Dona de casa morreu com suspeita de gripe H1N1 em Alterosa, MG (Foto: Reprodução EPTV)

É o que afirmou o secretário estadual de Saúde, Antônio Jorge de Souza Marques, durante visita a Poços de Caldas (MG) nesta terça-feira (11). Porém, a cidade de Alterosa (MG), que teve uma morte suspeita no último domingo (9), alegou falta do material no final de semana.

“Não há nenhuma crise de abastecimento. Menos de 100 casos no estado foram confirmados e nós temos em estoque 40 mil kits. A população pode ficar segura quanto a isso”, afirmou o secretário.

Marques ainda disse que hospitais e municípios devem solicitar ao estado o envio dos kits e que eles serão atendidos. “O intuito é uma assistência rápida e qualificada nestes casos”, alegou.

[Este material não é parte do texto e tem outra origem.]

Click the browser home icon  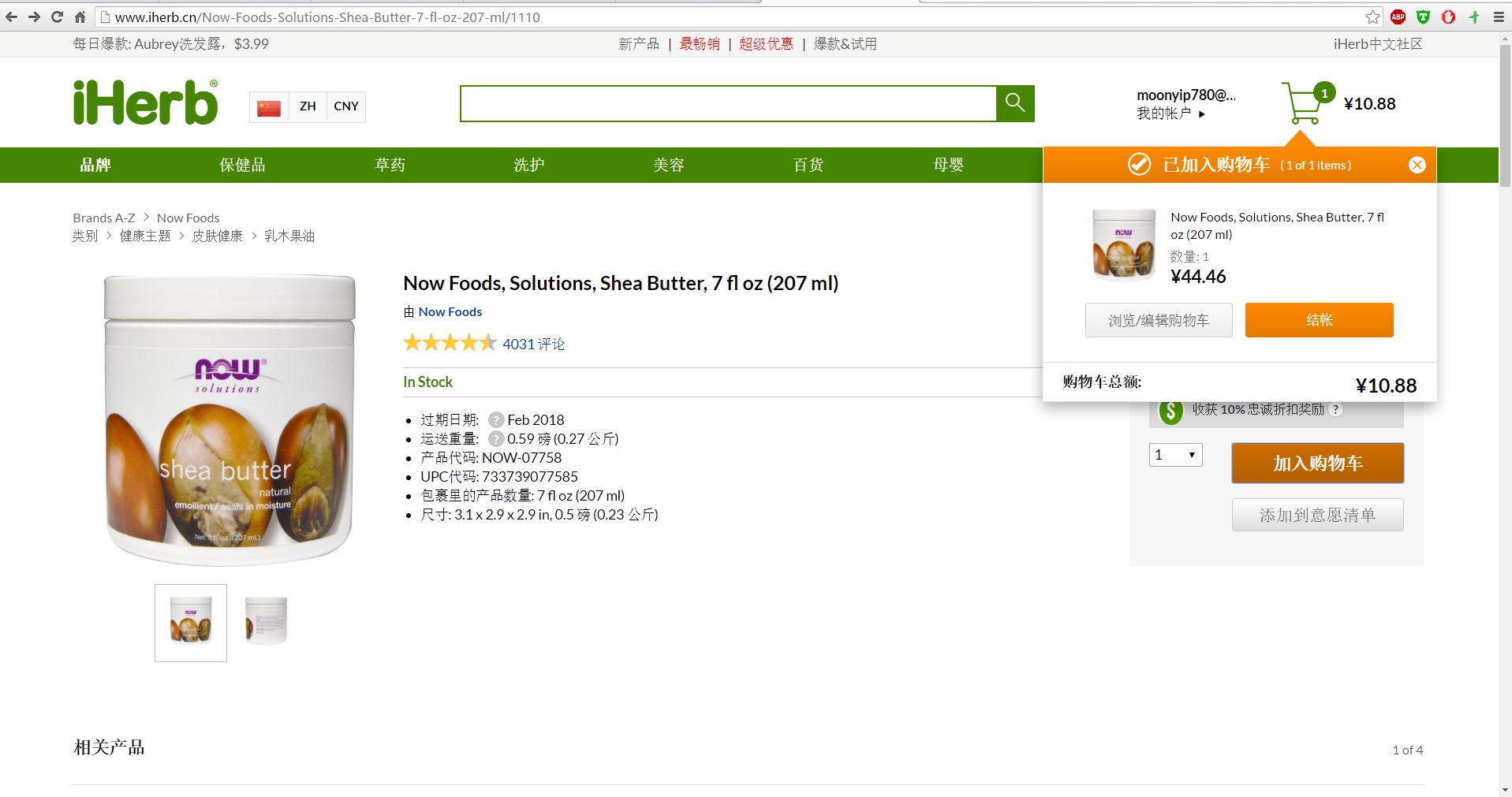point(80,17)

Oficialmente, a Secretaria de Estado de Saúde confirma, até agora, três mortes provocadas pelo vírus H1N1 em MG, a primeira delas em Extrema (MG). A morte de uma mulher de 37 em Andradas (MG), no fim de maio, ainda não entrou na estatística da Saúde, mas o município já confirmou que ela também foi vítima do vírus H1N1, já que houve a coleta de secreção da garganta da paciente.
Mesmo assim, o exame não foi realizado em pelo menos outras três pessoas que morreram por suspeita da gripe H1N1 no Sul de Minas. Entre os casos, estão o da manicure Rosângela Maria Moreira, de 47 anos, de Poços de Caldas, e o da dona de casa Ângela Maria Gomes, de 58 anos, de Alterosa.